Q: He doesn't behave like a rock band. I can't imagine people auditioning for Led Zeppelin.

CW: No, it's not like Led Zeppelin. You know Frank's music really well, I understand. He's looking for. ...well, you'd have to ask Frank exactly what he's looking for, but I think he's looking for people who can do things that are unusual and be able to play his music, since a lot of it is very difficult.

Q: How did you deal with that difficulty? Do you read charts?

CW: Yeah. Throughout junior high school, I was studying drums with teachers who were very good and very hard on me. I learned to read quite well from doing that, although nothing prepares you for Frank's music.

Q: You stuck with him a long time, longer than most drummers - 1981 through to 1989, a decade.

CW: we did four tours. As you probably know, the band doesn't really exist between tours. Even Allan's gig is not full time. People sometimes say 'Wait a minute, he's playing with Allan but he's also playing with Frank'. We do a three month tour each year. You're hired as a sideman and have this music to play and also bring whatever you can into this that will fit into the genre.

Q: What else did you do apart from the Zappa work?

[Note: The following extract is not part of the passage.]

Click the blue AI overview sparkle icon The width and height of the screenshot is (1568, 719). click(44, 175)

CW: I tried to get into session work as well. Once again, Jim would help me out - he was really busy. He got me on a Barbara Streisand album and video (ohmygod-Ed). I just try and survive as a musician. Through the Eighties, I'd be maybe rehearsing and touring with Frank, it'd be great, then I'd get back home and maybe wouldn't work for about three months. That's hard to do.

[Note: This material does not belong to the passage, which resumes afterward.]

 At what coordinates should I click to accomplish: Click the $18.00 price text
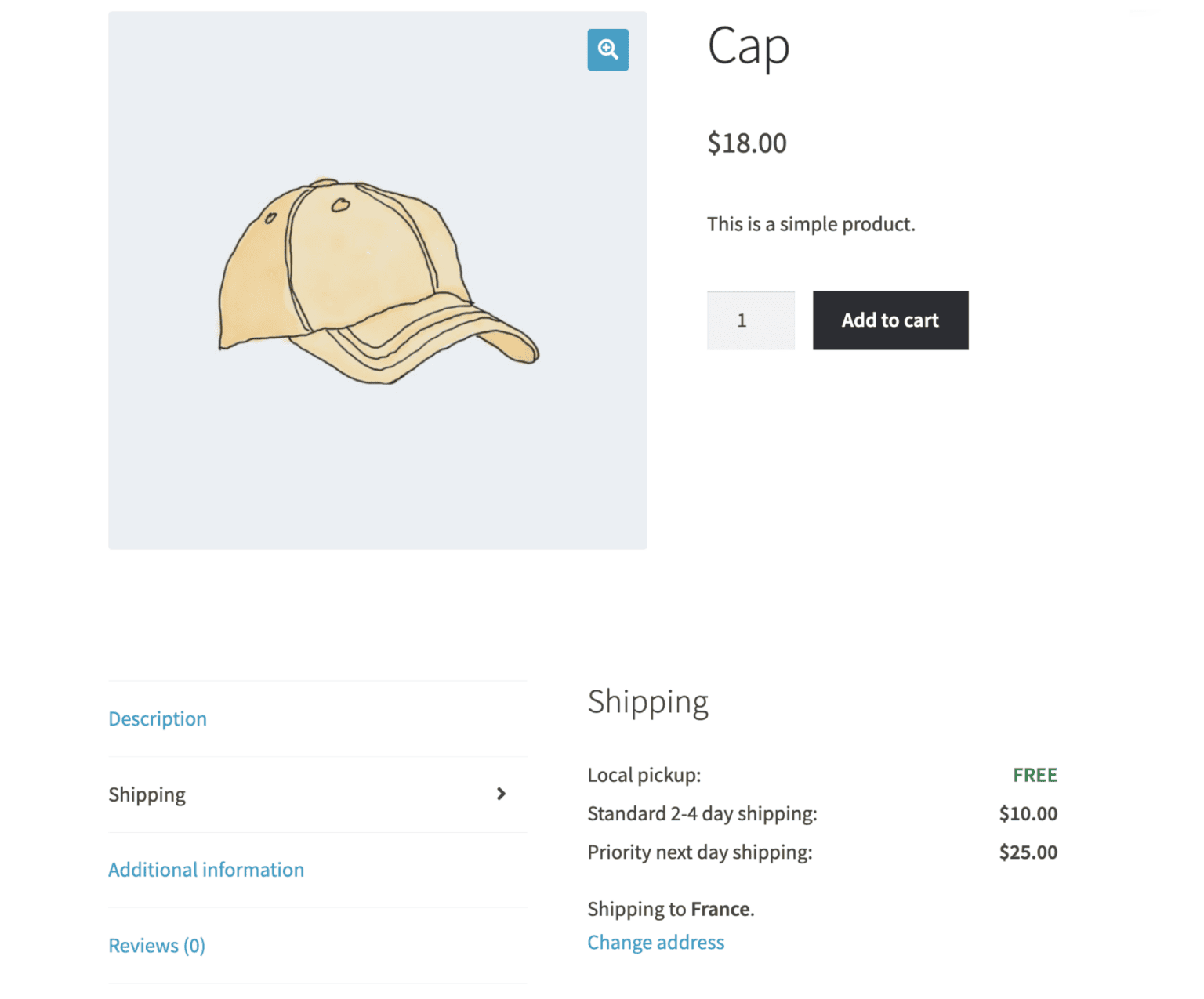click(746, 143)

Q: He seems to have a whole commercial machine working and yet he does very out music, both at once.

CW: That's part of the attraction with him. People go to see his shows because they don't know what to expect. Anything can happen. Archie Shepp sat in once. That's part of the attraction of the shows, the whole thing of not having a set show you play every night. Five shows you'd learn, a lot of material, a hundred or so songs. Playing with Zappa gave me exposure as well.

Q: The musicians disappear from the album covers. You were on countless albums, but I didn't see you until the 'Does Humor Belong in Music?' video. A gay friend of mine was offended by 'He's So Gay'

CW: I don't know how to comment on that. He definitely parodies everybody. He parodies stupid guys, stupid women....

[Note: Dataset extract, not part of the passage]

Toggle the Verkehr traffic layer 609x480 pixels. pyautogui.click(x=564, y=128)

Q: One of my favourites - and it has a lot of you on it - is 'Guitar'

CW: (unenthusiastic) Uh-huh. It's the same basis as the 'Shut Up N Play Yer Guitar' series...

Q: 'Guitar' is more powerful; that's how I listen to it. To me, it's like John Coltrane with Elvin Jones, it's on that level.

CW: I've been very lucky to work with Allan and Frank. They both like their drummers to interact a lot. Frank would be very strict with the other players on the solos, but I always got the feeling that he expected me to open up and phrase on top of the things he was doing.

Q: Let's talk about your solo album 'Forty Reasons'. It's unusual for fusion groups to do free improvisations.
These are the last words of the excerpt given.